» TASK TO CARRY OUT:
From the line containing "Screen dimensions: 1202x662" to the line containing "Image resolution: width=1024" in the records below, set down every line exactly as it stands, both ends included, and skip the pictures.

» SOURCE DATA:
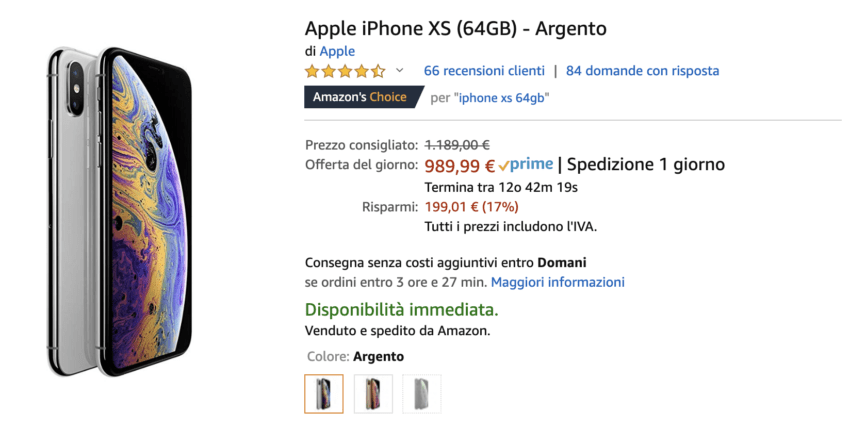Select the gold color swatch
This screenshot has width=850, height=428.
point(372,393)
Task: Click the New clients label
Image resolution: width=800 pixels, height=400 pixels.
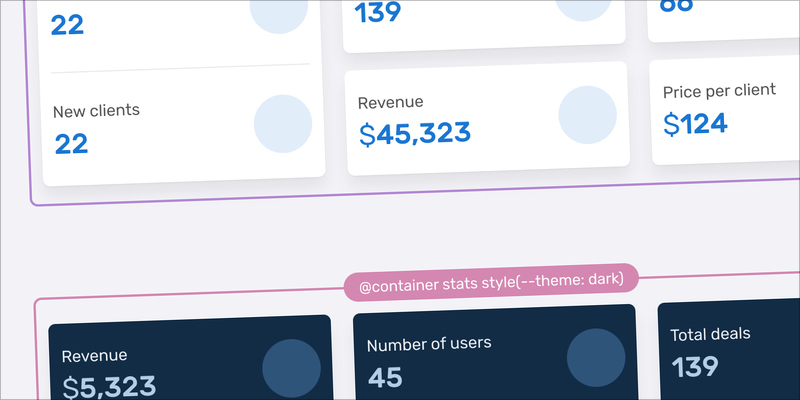Action: tap(96, 111)
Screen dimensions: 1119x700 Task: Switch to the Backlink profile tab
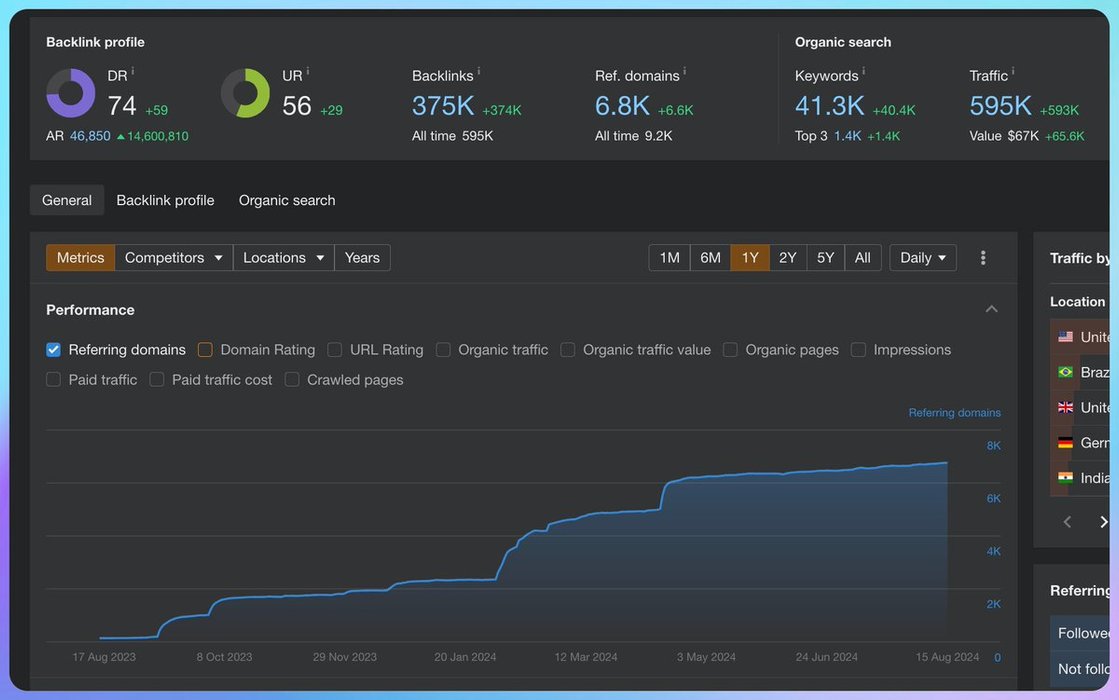(165, 200)
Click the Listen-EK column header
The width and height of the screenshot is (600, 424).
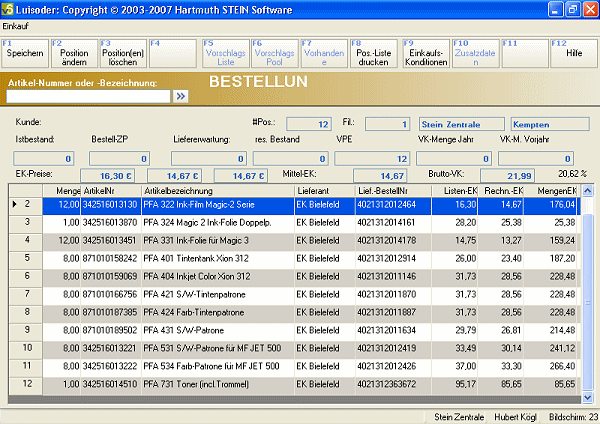point(459,189)
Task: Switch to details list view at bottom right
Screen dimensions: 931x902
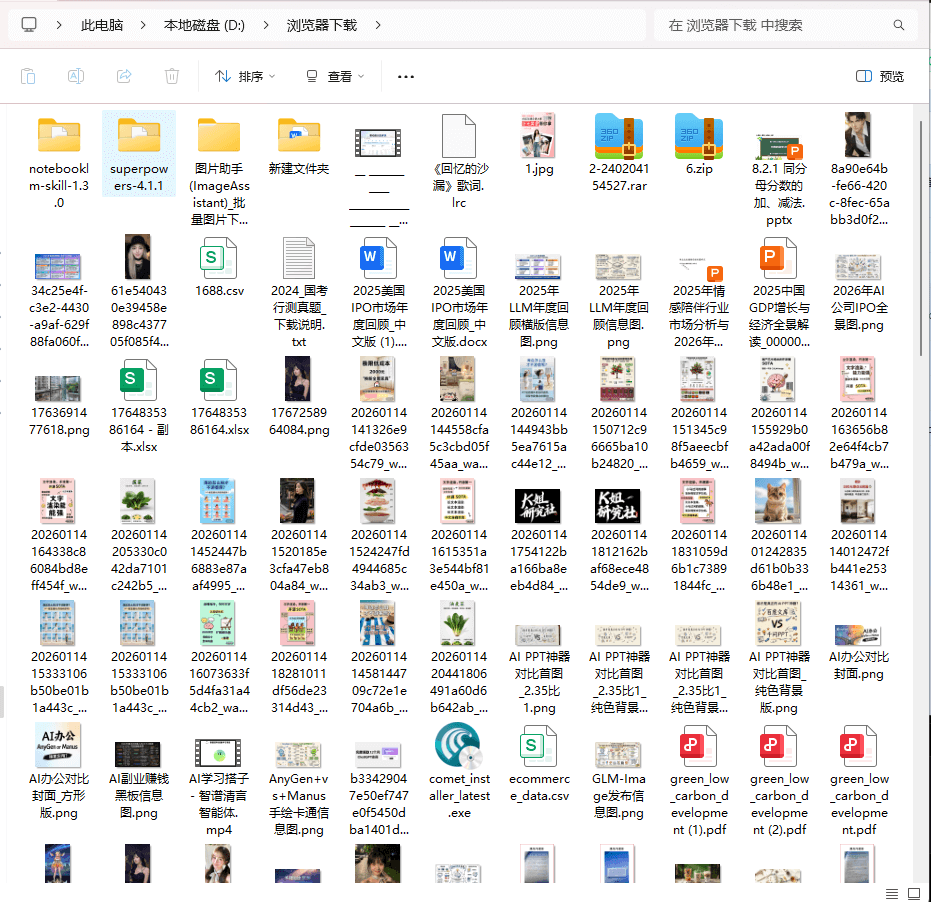Action: click(892, 892)
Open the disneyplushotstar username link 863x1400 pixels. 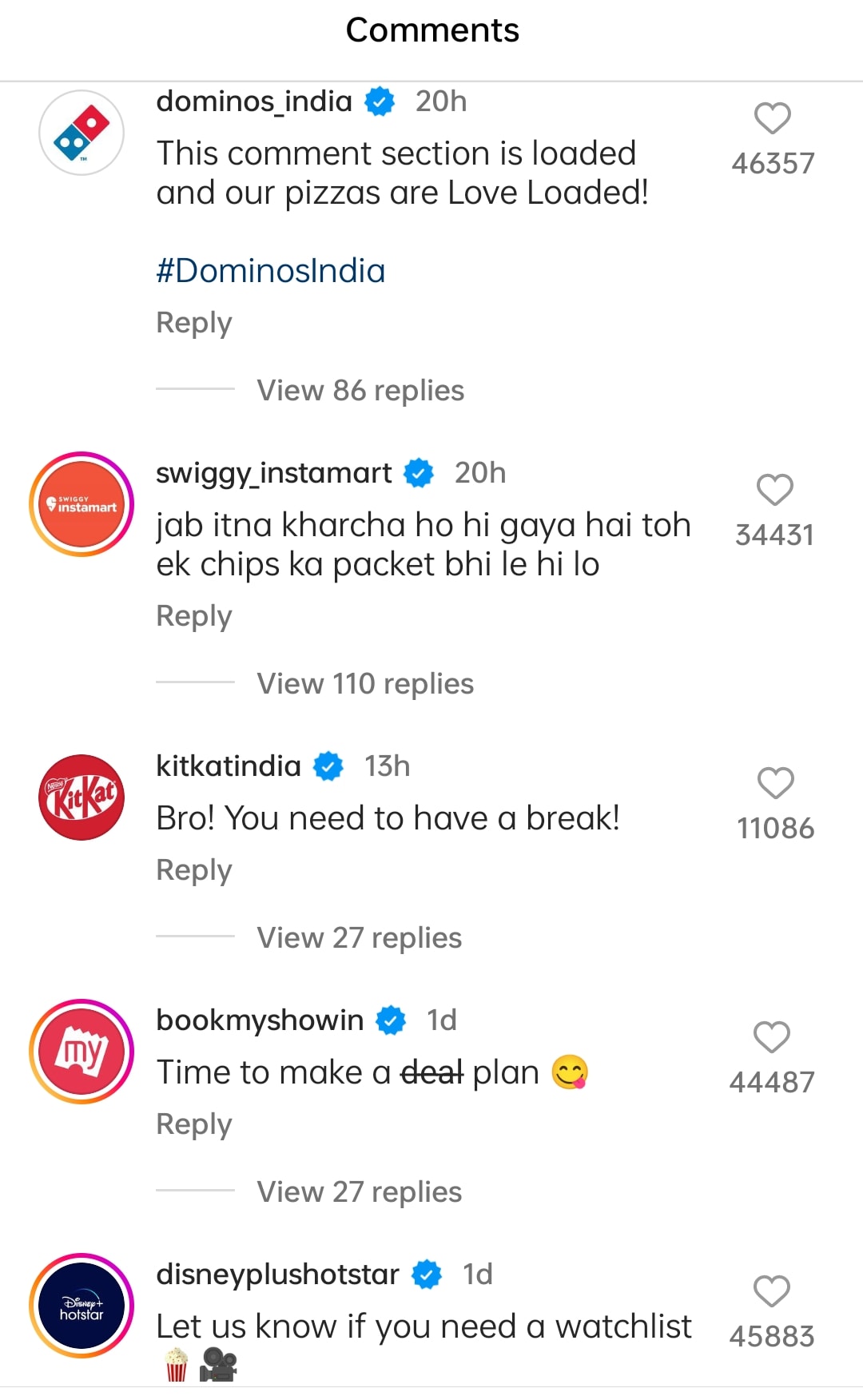coord(277,1275)
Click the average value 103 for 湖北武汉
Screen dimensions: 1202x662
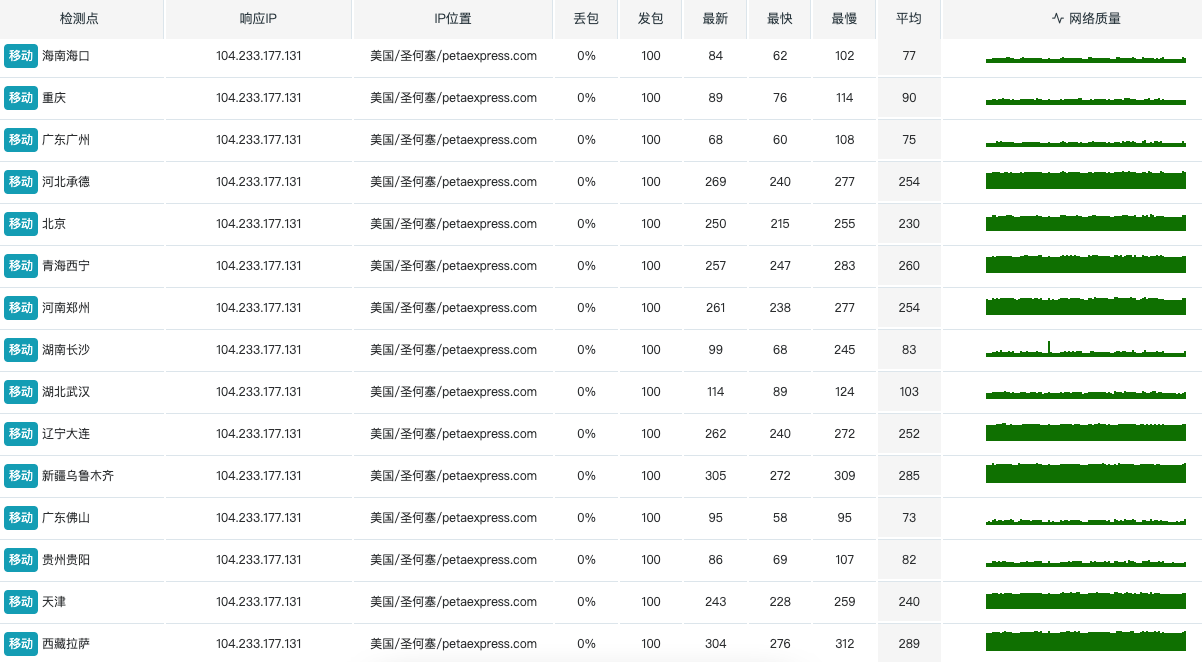coord(908,392)
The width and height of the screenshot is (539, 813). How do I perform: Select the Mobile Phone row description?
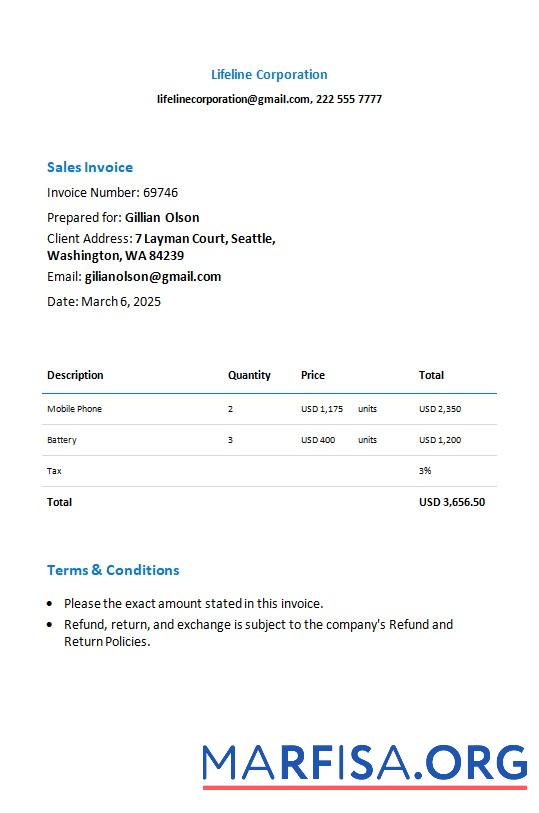pos(75,409)
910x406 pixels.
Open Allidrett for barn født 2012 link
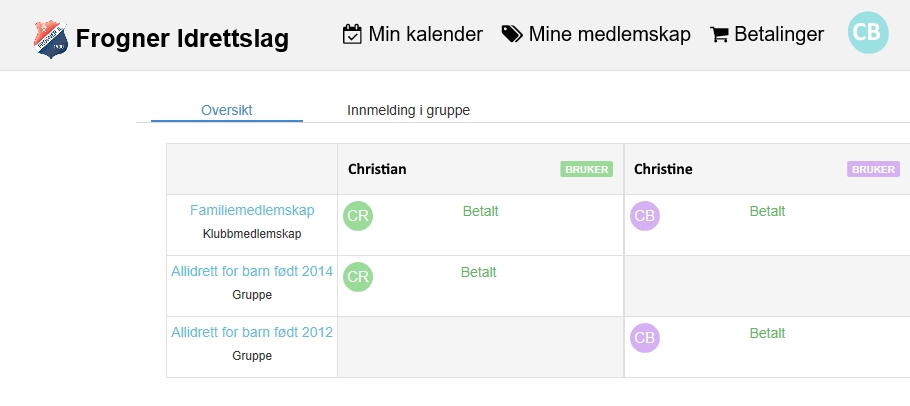click(x=252, y=332)
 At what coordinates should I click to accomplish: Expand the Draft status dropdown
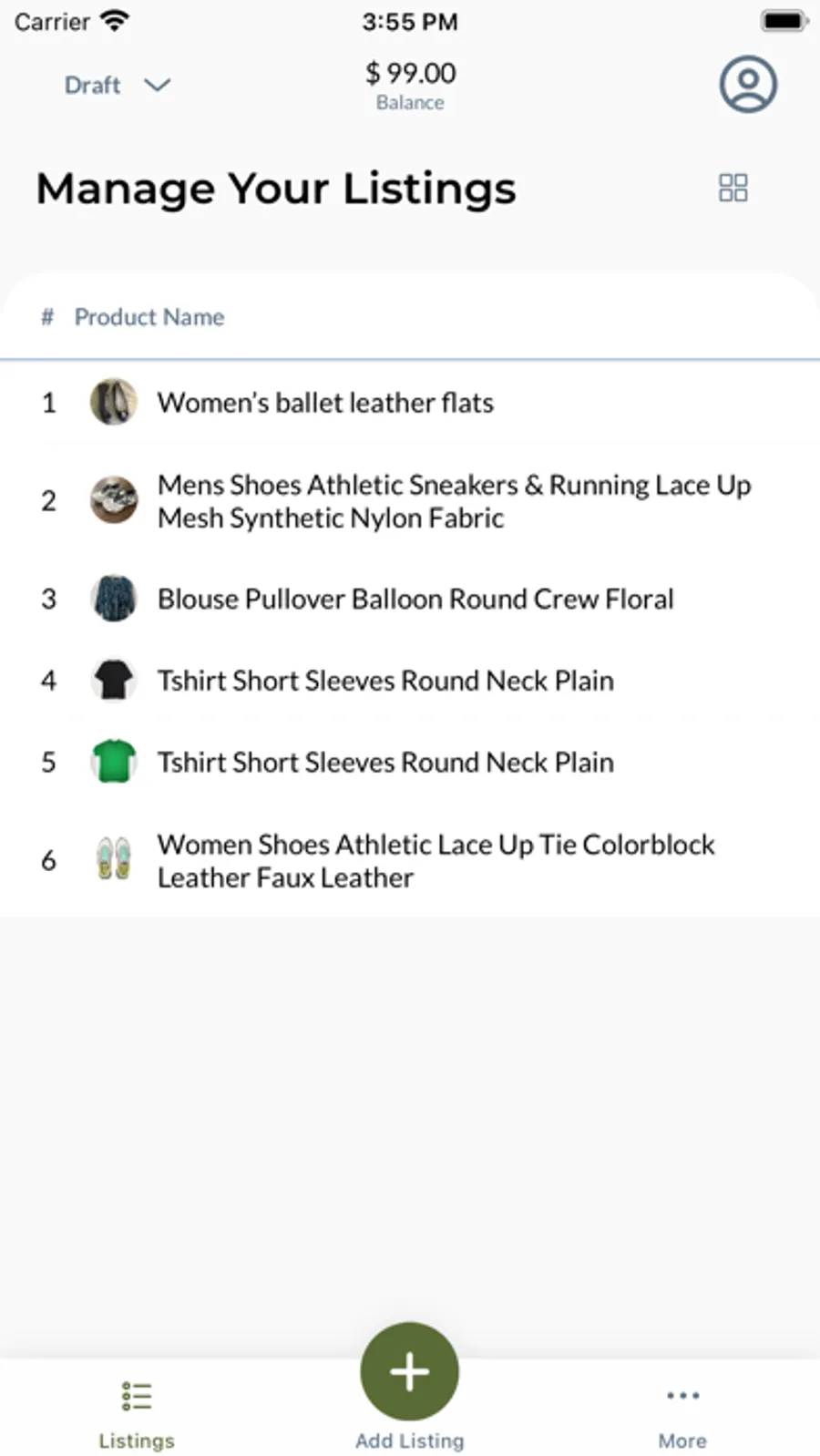[x=93, y=85]
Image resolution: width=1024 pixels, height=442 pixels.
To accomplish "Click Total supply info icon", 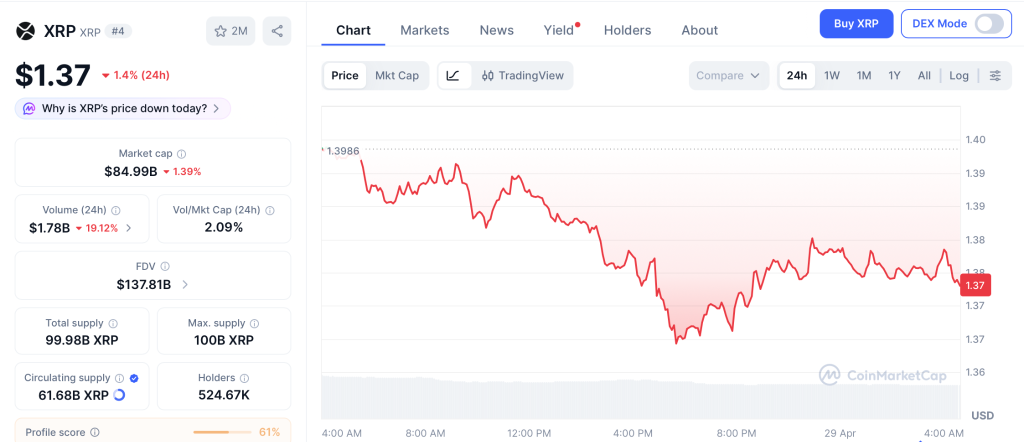I will point(113,324).
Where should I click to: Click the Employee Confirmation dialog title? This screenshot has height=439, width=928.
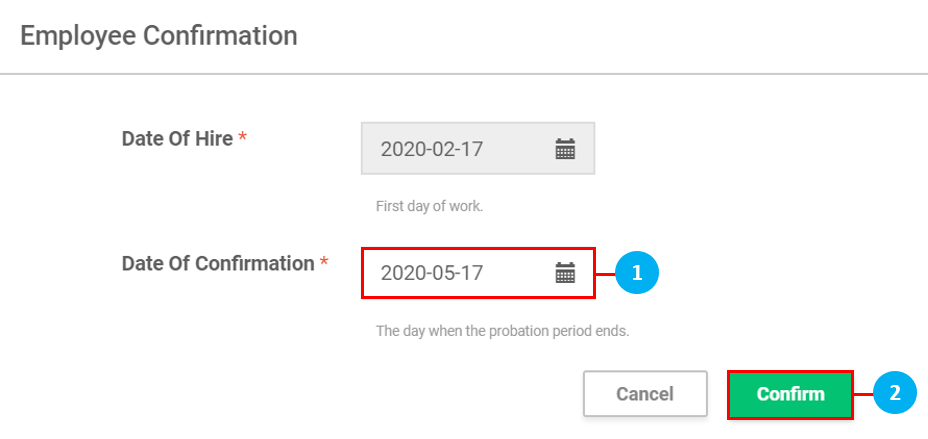159,36
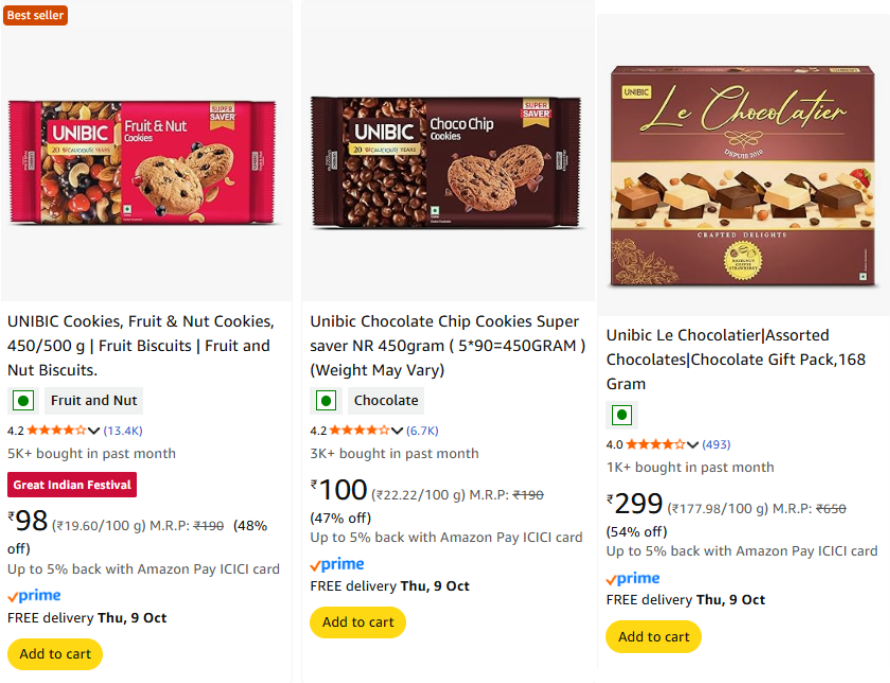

» RESULT FOR THIS TASK:
Screen dimensions: 1202x662
coord(908,392)
The width and height of the screenshot is (539, 813). How do I perform: Select the Mobile Phone row description?
pos(75,409)
910x406 pixels.
Open Allidrett for barn født 2012 link
click(x=252, y=332)
 At what coordinates should I click to accomplish: Expand the Draft status dropdown
[x=93, y=85]
Image resolution: width=1024 pixels, height=442 pixels.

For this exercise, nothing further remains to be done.